He observes in another letter, addressed to a member of the Committee of the Church Missionary Society-" "Next to the reading of the Scriptures, the hearing of them read must be the greatest benefit and blessing to mankind. The Bible Society has provided for the one, and yours has begun to provide for the other. They send forth the Scriptures, and you make them vocal, in all lands. Both will accomplish a glorious work, and contribute above all other means (except the conversion of the Jews) towards filling the earth with the knowledge of the Lord. May the Lord of heaven and earth prosper your Society, and give his blessing to the operations of both in the East!" Early in 1812, he was attacked by the severe illness which terminated his eminently useful life on the 14th of June in that year, and in the 49th year of his age. "To increasing bodily weakness he gave no other heed, than to make it a spur to him to labour the more exceedingly." It pleased God" that the crowning labour of his life in the Christian ministry should be the publication of the First Report of the Calcutta Auxiliary Bible Society." During the whole course of his illness, his holy habit of unreserved submission to the will of God, as marked by his provi'dences, shone forth. He never

uttered a repining sound, that his reluctant and painful effort," an attempted voyage to sea, "had been made in vain; but sincerely thought and declared that all was well: as much as if the plan had succeeded, according to the wishes and expectations of his anxious friends, for the restoration of his health and usefulness.
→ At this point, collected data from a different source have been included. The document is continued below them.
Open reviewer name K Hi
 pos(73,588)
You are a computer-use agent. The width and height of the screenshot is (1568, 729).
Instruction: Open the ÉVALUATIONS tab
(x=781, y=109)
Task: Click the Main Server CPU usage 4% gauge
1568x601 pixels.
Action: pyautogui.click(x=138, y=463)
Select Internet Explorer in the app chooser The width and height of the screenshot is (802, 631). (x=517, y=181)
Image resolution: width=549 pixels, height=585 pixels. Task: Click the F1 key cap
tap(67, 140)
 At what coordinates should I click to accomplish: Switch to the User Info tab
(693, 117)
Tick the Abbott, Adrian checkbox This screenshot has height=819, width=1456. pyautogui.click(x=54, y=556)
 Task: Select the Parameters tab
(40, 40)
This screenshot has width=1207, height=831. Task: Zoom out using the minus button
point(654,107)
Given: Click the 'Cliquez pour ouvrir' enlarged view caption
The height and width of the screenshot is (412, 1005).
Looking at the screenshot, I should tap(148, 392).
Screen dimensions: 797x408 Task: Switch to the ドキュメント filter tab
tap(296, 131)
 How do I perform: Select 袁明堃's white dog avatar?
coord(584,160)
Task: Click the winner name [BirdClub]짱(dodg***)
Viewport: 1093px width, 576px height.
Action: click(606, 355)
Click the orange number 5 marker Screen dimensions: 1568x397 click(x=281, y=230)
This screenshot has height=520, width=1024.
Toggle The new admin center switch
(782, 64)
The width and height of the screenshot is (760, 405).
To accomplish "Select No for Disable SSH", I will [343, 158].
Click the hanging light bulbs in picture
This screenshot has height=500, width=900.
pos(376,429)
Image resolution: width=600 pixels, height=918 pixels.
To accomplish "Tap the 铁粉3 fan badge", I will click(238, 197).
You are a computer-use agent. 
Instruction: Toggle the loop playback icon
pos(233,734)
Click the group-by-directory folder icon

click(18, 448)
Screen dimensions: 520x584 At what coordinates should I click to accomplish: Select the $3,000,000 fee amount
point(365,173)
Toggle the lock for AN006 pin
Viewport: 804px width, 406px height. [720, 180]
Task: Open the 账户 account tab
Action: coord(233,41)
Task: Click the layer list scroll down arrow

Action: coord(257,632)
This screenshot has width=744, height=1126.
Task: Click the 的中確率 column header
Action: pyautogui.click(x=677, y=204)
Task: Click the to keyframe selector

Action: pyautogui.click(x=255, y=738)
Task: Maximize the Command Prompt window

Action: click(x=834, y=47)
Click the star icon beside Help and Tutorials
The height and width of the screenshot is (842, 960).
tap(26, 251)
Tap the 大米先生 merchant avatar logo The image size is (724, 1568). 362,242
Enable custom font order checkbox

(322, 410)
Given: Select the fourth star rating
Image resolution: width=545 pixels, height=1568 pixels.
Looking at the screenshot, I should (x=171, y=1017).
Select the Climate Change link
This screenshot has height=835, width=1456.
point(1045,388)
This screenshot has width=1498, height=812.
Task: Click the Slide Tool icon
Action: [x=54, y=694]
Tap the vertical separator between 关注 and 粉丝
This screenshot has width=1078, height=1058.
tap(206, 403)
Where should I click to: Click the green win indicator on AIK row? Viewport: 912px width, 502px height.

"His last morning was particularly calm, collected, and resigned; and his last breath spoke thankfulness for the merciful consolation showered down upon him, and the great kindnesses that had been shown him on every hand, and his confidence in the gracious purposes of his God.

"While in the act of thus expressing his humble gratitude to God and man, he closed his eyes, and raised his feeble hands, and still moved his lips in inward worship-but his voice was heard no more!

“A funeral sermon was preached at each of the churches; and the mission church was hung in black on the mournful occasion, in honour of his revered memory, and in respectful deference to the deep feeling of sorrow in the congregation on their lamented bereavement.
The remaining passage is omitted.